Selected excerpt:
........
THIS submission has been compiled from meetings, workshops, individual and group submissions to Sunfish Queensland over recent years by our extensive southern Queensland recreational fishing network which includes the members of Sunfish.
Recreational fishing tourism is for today, tomorrow and the next day. This is all of us unless you live on a creek and never fish anywhere else. We pay to travel to our favourite spots, whether it is fuel for the car and / or boat, barge fees or plane tickets. With increasing population densities Moreton Bay is one of few remaining safe areas for families to fish that is reasonably accessible from all of Brisbane and the surrounding regions.
The Jumpinpin/Southport Broadwater region of southern Moreton Bay continues to be the most popular recreational fishing location in Queensland, providing a safe and productive fishing venue at the heart of the State’s tourist capital. When considering recreational fishing tourism some of the items to be valued include fresh fish on the table, healthy activity for any individual irrespective of physical capability , age, sex or socio-economic status, tackle bought, bait, fishing apparatus, boats, fuel, vehicles specific for fishing, accommodation, meals and transport costs to access fishing locations especially the islands.
Because of the limited access and the National Park designation, these commercial enterprises are limited in number and nature on Moreton and North Stradbroke Islands. Many of the purchases are therefore bought in local communities prior to departing for the island. This means that a significant reduction in recreational fishing tourists will not only support Island Ferries and local Island businesses but businesses throughout the greater catchment area. The Queensland Government is encouraging tourism on North Stradbroke Island as an economic replacement for sand mining. Recreational fishing is an important aspect of tourism on this and other islands in Moreton Bay.
Currently it is almost impossible to catch a legal sized whiting on Moreton or Bribie Islands on beaches open to netting in what is their peak season. In addition the whiting being netted is not appearing in local markets but we have reason to believe going directly to Sydney markets. Both of these islands are National Parks designated for recreational use. Many trips to these national parks include fishing as one activity. At the moment the benefit of this is being denied them. Research by Sunfish shows that in Moreton Bay the netting by-catches of fish such as bream, tarwhine and snapper are deformed, have severe scale loss, and lateral line dysfunction. More importantly there is a severe mortality of juvenile fish as a result of net by-catch in Moreton Bay.
........
Supplied information:
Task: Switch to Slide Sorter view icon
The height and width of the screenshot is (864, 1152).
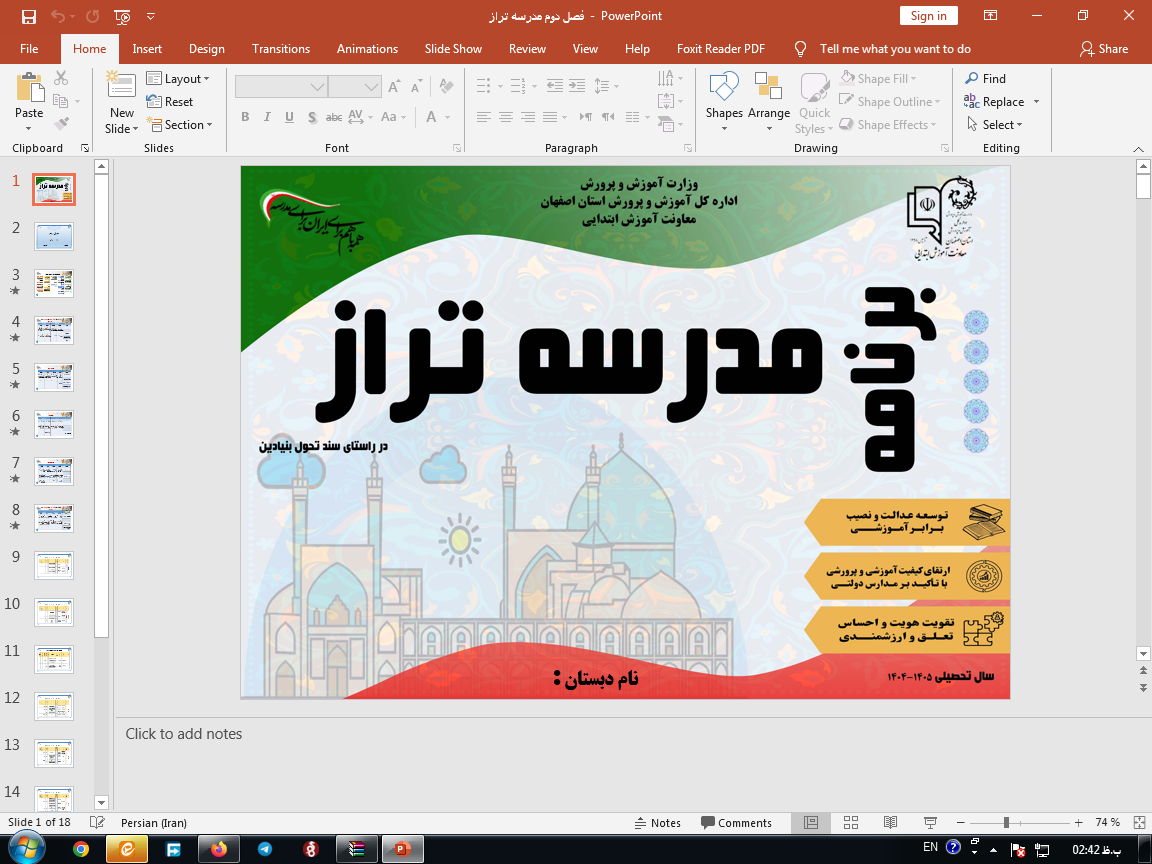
........
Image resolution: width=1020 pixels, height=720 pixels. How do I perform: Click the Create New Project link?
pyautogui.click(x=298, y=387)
........
Exercise requirements:
a: According to the Sunfish submission on recreational fishing in Moreton Bay, which region is Queensland's most popular recreational fishing location?
b: Extend the Sunfish submission on recreational fishing in Moreton Bay, picking up after its final sentence.

Solved problems:
a: The Jumpinpin/Southport Broadwater region of southern Moreton Bay.

b:
The opportunity to be able to catch fish more easily for those with lesser skills or those who are now impacted by age or infirmity has seen recreational fishing forums and media sites are all receiving high traffic as to the status of the Moreton Bay Net Free Area as per the Queensland Government’s last election policy. Sunfish Queensland has had a policy identifying nine areas along the Queensland coast that have been identified by local communities as urgently requiring net free areas to provide social, economic and environmental benefits to these areas.
So, contrary to what was reported in the net free area negotiations in the north these discussions have been had along the length and breadth of Queensland in significant depth since at least 2008 and that is not even considering that these have been on the political agenda since Tom Burns and Pumicestone Passage in the 1990’s. As can be expected with discussions that have been ongoing for that length of time there have been many and varied iterations. The submission we presented during this last electoral event was definitely the most polished to date, taking into consideration community expectations for fresh seafood, a high value prawn trawl industry in Moreton Bay and the significant environmental impacts that Moreton Bay has endured over the last 20 years.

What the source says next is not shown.